Crystal Phillips, production tech and crew chief for ServPro of Birmingham, lays down the first layer of wax on newly installed tile in a classroom on the kindergarten hall at Oak Mountain Elementary School on July 11. Over Memorial Day weekend, an air conditioning unit in one of the kindergarten classrooms caught fire and damaged the hall of classrooms.
Two days after Oak Mountain Elementary kindergarten teacher Wanda Dye closed up her classroom for the summer, she got a call from the principal that there was a fire at the school and her room had received the most damage.
“Principal [Debbie] Horton called me after church and said there’s a fire at the school and I wanted you to hear it from me first that it’s in your classroom,” Dye said. “I headed to the school and prayed all the way there that I would have grace to handle it well.”
Once she saw her classroom, Dye realized there was hardly anything that could be saved. She said the saddest part is that the reading loft her husband built years ago was gone and she lost the majority of the books she had collected in 21 years of teaching. But she was able to see the bright side of the difficult situation.

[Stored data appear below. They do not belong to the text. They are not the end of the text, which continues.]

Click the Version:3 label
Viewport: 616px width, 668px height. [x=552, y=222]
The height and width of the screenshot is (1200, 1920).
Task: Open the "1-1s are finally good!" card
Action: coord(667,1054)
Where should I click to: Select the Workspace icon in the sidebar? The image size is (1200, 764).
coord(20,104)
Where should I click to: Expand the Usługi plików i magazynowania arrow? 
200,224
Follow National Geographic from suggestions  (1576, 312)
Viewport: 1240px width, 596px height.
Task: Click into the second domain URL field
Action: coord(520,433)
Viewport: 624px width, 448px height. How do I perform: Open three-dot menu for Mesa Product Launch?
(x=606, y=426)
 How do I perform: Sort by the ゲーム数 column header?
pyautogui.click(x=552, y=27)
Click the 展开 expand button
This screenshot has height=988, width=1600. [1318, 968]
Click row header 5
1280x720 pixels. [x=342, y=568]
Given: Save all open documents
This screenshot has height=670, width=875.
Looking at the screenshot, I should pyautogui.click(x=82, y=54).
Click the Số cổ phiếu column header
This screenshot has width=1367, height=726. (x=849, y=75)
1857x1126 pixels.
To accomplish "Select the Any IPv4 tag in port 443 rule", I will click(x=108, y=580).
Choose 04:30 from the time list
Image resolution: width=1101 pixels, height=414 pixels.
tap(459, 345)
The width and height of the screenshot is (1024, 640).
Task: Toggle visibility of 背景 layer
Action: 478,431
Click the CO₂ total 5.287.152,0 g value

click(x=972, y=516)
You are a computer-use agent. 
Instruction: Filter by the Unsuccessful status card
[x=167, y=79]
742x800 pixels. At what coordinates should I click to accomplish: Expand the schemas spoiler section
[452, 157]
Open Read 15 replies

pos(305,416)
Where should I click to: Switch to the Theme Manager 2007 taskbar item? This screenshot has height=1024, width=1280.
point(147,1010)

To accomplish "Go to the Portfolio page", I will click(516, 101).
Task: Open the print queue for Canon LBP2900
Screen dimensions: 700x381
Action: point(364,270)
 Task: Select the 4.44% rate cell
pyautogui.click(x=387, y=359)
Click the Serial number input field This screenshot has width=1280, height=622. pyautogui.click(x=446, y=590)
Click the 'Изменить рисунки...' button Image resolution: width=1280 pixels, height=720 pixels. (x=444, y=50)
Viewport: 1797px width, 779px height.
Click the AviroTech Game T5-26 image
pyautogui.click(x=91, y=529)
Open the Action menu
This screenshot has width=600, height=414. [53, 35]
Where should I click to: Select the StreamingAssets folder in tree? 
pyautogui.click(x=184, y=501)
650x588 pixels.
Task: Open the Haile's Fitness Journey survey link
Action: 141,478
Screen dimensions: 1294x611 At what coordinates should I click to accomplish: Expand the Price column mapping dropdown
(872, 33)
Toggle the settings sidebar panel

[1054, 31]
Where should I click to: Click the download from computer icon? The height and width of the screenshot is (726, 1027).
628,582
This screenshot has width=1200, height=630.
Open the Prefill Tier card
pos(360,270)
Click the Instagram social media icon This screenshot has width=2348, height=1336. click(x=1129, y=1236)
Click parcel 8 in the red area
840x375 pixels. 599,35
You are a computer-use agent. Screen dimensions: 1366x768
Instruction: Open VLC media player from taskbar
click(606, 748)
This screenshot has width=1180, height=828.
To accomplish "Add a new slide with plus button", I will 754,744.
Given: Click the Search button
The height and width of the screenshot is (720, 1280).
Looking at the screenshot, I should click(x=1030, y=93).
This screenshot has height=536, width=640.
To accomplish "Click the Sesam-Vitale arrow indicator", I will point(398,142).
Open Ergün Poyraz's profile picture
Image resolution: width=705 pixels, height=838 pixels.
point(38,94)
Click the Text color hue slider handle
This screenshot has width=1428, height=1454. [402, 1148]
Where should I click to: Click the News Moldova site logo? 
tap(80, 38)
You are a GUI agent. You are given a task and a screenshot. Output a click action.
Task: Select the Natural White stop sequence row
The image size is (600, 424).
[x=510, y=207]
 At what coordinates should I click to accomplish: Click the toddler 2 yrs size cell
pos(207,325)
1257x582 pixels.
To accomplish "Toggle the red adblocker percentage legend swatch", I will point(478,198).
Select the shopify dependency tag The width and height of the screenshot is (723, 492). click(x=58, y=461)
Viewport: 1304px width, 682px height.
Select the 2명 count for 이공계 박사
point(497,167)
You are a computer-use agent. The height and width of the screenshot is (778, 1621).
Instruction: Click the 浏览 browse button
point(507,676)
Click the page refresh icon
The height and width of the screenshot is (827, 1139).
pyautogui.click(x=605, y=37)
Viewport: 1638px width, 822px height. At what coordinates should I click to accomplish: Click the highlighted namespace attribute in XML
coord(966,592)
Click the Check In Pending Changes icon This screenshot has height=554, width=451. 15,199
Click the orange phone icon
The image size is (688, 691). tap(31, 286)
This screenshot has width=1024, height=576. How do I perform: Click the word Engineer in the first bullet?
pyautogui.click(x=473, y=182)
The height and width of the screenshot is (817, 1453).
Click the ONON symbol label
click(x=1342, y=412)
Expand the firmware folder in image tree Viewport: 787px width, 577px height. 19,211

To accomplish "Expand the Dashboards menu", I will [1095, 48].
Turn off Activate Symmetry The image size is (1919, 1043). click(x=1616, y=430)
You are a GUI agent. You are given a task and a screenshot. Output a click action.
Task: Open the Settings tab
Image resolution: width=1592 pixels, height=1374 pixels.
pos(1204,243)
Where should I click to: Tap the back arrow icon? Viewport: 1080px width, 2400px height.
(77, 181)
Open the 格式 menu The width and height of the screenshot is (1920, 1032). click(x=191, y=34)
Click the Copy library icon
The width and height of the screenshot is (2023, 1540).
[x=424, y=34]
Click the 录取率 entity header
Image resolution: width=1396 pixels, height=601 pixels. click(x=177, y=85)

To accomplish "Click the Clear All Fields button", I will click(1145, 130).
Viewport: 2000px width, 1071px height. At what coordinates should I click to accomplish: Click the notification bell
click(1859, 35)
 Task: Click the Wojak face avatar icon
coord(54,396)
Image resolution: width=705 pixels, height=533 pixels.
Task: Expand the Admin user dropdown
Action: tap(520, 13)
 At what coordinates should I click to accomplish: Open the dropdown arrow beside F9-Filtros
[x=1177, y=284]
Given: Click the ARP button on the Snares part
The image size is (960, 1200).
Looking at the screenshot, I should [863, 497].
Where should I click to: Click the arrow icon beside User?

“The great thing is the cleaning crew had moved some of my things out in the hall, so they were salvageable, or else all of [my] things would’ve been inside the room,” she said.
The cause of the fire was electrical, coming from an air conditioning unit, and 15 classrooms received smoke damage. Had it not been for school resource officer Deputy James Sellers and his daughter Jayven, things could have been much worse.
They had stopped by the school on their way to the movies that Sunday so he could measure a table. His daughter saw the bushes on fire in front of the building. Sellers used three fire extinguishers to try to combat the blaze and called 911 for fire department assistance.
Horton said Sellers being at the school at just the right time was divine intervention. It was a Sunday, he entered through a door he normally does not use and had he been even 15 minutes later, the fire could have spread rapidly.
“He was in the right location at the right time,” Horton said. “We could be looking at having classes at whole different location when school starts.”
As the cleanup process began at OMES, decisions had to be made about what could be salvaged and cleaned and what had to be thrown away. ServPro came in to assist in the cleanup and Horton said they have done an amazing job.
“The teachers all had to come in and take everything down off the walls in their classrooms,” she said. “Walls had to be cleaned and repainted. Everything was put into boxes and labeled to be cleaned and put into an area for cleaning. We had to clean out the kindergarten hallway to begin renovation, reconstruction and cleanup.”
Dye said she spent several weeks taking photos of things that couldn’t be salvaged and cleaning the things that could. She spent an entire week packing and unpacking, as well as shopping and painting furniture.
“I am so thankful and grateful we had just gotten out of school and my babies were not in that classroom and no one was hurt,” she said. “I just want to give God all the glory for His hand in this. He has been so incredibly amazing to provide the things for us that we need and protecting our school.”
The community responded with an outpouring of support, donating classroom items and money. Mrs. Dye has set up wishlists on Amazon and Scholastic of items and books she needs for the new school year.
“Mrs. Dye has been such a trooper,” Horton said. “Her spirit and attitude have been above and beyond what anyone can expected to do. She is using donated items so she can be a good steward of the insurance money to buy curriculum and supplies to replace what she needs for her students.”
For his service, Sellers was recently honored with the Journey Shapers Award from Superintendent Lewis Brooks, who said without his service, this event could have been much worse. The award is to honor adults who help shape the community and children.
With school starting back on Aug. 8, Mrs. Dye’s room will be ready for the kindergarten class of 2019-20.
“It has been a collaborative effort with our district office and ServPro and support parents to make it possible to get the students in the classroom,” Horton said. “God has a better plan for the beginning of our school year than ever imagined and it will happen in his time and it will be perfect.”
Dye is accepting donations of new and used children’s books for her classroom, and she has an Amazon wishlist at a.co/1glHhP8.